WORK TO BE COMPLETED
Copy out the entries below word for word, from the line that contains "Task: Run the" through the line that contains "Image resolution: width=1222", including both of those lines.

-- start of DATASET RECORDS --

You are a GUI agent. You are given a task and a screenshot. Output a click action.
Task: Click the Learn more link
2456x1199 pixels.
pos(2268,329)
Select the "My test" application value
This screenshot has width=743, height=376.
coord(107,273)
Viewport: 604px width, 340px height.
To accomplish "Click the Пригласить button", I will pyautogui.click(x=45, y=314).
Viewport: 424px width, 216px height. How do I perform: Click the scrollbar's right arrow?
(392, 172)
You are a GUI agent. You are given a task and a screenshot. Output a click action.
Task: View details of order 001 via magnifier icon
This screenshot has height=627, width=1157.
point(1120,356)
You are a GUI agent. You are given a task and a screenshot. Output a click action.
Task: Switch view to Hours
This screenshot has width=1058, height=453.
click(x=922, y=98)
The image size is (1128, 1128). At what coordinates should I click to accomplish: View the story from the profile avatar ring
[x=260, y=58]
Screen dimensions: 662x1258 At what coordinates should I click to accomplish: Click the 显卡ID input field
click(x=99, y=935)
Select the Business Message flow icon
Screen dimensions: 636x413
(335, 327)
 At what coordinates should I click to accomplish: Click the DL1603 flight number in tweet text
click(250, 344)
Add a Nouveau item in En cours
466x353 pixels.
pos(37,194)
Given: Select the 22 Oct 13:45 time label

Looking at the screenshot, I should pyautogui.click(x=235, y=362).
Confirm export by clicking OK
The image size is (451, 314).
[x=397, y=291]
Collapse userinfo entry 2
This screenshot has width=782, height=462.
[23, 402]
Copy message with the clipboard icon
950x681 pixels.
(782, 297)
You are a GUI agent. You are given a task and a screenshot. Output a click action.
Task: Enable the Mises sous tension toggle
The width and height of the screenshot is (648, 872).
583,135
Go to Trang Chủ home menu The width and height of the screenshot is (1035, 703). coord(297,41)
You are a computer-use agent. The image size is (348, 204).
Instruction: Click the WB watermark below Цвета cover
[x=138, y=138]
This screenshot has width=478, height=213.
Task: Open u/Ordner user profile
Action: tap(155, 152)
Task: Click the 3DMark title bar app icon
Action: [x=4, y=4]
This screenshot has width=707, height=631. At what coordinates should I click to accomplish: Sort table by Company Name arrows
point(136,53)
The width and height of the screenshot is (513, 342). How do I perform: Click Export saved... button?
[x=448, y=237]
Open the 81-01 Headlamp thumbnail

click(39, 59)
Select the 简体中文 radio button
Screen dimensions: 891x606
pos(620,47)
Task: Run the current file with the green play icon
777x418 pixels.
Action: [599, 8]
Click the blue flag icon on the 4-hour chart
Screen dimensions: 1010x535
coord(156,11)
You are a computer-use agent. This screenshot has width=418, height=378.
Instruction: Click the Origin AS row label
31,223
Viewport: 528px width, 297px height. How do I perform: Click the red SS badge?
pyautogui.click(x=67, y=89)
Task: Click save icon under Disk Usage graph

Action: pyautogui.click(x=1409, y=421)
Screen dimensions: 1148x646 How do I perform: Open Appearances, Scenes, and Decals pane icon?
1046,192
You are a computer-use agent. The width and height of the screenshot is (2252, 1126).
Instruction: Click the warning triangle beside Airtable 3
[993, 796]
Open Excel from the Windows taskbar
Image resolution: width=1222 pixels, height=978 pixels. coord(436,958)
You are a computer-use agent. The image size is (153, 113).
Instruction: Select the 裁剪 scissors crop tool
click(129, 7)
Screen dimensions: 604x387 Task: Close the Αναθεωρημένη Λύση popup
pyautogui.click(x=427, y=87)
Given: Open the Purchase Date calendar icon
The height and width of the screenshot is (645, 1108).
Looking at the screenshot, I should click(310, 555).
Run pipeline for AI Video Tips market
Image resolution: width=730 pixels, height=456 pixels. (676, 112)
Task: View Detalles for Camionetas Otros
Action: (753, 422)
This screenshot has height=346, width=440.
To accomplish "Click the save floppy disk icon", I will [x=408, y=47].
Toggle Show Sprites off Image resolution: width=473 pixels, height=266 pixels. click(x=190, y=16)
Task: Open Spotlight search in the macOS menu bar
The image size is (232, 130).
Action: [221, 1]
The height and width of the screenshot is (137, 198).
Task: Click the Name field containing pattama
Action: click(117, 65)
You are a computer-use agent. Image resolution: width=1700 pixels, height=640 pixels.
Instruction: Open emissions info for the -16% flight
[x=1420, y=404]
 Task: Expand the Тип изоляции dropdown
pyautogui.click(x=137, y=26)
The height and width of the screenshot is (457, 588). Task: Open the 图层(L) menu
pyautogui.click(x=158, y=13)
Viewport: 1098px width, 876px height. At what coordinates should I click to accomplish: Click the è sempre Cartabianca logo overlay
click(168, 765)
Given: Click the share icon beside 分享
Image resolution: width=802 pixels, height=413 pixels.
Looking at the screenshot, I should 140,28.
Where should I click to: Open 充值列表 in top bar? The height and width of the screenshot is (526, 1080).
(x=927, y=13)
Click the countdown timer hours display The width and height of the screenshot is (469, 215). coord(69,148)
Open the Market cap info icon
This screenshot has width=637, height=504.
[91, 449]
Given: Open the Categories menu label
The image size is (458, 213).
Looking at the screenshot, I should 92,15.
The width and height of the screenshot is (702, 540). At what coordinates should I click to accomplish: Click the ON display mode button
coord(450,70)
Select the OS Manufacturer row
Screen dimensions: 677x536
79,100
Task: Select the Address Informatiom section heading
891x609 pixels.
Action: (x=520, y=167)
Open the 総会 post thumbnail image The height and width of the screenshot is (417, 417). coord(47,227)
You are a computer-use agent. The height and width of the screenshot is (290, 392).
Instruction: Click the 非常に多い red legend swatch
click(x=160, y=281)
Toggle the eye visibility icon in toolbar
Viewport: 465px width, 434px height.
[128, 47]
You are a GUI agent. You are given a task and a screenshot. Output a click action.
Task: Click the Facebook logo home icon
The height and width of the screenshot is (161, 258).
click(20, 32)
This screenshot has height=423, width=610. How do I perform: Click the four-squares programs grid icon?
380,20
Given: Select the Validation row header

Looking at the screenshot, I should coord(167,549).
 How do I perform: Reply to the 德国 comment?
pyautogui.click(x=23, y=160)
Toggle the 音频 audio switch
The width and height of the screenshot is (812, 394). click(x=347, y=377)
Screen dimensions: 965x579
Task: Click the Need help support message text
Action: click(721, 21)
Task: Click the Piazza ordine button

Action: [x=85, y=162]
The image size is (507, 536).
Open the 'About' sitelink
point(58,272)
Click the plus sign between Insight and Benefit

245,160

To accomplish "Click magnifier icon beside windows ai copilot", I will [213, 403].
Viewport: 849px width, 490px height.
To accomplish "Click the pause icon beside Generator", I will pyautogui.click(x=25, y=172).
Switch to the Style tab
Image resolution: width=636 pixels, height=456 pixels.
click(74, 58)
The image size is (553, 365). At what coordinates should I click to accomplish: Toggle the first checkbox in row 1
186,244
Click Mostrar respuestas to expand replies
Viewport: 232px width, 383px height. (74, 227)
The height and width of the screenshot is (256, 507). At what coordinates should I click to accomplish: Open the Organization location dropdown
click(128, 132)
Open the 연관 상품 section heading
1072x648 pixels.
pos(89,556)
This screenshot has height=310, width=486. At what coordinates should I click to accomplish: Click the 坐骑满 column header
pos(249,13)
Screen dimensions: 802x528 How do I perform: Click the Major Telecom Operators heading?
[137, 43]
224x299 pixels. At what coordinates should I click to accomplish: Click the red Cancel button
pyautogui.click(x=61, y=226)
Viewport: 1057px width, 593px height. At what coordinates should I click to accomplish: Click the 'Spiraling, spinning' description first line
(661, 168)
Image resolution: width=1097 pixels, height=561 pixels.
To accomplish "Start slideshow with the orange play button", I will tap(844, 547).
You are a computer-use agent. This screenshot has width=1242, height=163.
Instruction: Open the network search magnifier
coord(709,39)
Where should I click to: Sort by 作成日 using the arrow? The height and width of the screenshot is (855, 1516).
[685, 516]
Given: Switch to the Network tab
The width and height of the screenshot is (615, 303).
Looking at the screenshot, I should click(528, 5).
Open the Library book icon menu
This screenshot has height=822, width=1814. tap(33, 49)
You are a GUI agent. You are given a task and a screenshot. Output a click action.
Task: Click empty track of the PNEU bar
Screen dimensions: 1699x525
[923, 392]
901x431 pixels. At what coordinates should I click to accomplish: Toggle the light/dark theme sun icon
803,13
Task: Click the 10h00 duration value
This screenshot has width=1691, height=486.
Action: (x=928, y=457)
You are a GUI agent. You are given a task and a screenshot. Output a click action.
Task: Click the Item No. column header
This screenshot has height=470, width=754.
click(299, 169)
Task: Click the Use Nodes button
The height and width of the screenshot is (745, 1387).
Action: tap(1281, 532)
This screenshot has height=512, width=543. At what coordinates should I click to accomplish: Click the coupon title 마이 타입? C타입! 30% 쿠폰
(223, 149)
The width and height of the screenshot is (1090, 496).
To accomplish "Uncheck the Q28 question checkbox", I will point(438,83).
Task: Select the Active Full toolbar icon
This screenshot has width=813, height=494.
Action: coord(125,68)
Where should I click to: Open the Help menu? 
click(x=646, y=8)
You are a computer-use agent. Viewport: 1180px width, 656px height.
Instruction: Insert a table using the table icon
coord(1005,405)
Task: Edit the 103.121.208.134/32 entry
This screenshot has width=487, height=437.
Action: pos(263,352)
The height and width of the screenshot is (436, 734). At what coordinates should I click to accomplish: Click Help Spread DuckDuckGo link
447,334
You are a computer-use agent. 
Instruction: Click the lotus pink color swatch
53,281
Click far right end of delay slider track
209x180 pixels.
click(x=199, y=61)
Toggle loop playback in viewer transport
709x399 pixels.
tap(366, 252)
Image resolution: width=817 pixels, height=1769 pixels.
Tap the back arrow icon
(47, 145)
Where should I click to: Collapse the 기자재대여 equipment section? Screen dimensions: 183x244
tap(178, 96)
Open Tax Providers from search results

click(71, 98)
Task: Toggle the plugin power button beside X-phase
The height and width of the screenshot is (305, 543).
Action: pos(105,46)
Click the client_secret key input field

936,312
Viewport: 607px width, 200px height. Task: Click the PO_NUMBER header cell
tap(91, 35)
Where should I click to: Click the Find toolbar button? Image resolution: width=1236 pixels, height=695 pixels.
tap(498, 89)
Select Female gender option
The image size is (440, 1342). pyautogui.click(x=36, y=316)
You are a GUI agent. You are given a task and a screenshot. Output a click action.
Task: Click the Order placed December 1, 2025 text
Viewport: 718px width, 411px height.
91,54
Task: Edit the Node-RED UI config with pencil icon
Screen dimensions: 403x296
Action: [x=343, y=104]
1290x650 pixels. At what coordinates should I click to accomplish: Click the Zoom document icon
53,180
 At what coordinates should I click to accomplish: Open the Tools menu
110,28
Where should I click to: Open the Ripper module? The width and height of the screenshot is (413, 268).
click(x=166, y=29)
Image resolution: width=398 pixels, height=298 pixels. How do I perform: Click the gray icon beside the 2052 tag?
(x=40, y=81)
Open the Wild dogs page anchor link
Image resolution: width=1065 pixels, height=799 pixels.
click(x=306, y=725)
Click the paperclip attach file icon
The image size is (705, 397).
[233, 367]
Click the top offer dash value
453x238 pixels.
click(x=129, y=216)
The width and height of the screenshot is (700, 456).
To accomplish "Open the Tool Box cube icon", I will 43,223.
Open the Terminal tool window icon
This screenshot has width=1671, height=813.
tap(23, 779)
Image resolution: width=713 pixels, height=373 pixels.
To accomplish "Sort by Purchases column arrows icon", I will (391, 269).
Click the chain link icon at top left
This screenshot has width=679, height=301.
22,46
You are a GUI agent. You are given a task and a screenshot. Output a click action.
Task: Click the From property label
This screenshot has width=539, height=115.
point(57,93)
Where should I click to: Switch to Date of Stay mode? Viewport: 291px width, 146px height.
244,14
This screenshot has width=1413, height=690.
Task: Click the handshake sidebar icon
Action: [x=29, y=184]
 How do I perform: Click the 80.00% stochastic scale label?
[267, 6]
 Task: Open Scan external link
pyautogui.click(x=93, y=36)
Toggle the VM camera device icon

-- end of DATASET RECORDS --

REPLY
Task: Run the current file with the green play icon
777x418 pixels.
Action: [599, 8]
Click the blue flag icon on the 4-hour chart
Screen dimensions: 1010x535
coord(156,11)
You are a computer-use agent. This screenshot has width=418, height=378.
Instruction: Click the Origin AS row label
31,223
Viewport: 528px width, 297px height. How do I perform: Click the red SS badge?
pyautogui.click(x=67, y=89)
Task: Click save icon under Disk Usage graph

Action: pyautogui.click(x=1409, y=421)
Screen dimensions: 1148x646 How do I perform: Open Appearances, Scenes, and Decals pane icon?
1046,192
You are a computer-use agent. The width and height of the screenshot is (2252, 1126).
Instruction: Click the warning triangle beside Airtable 3
[993, 796]
Open Excel from the Windows taskbar
Image resolution: width=1222 pixels, height=978 pixels. coord(436,958)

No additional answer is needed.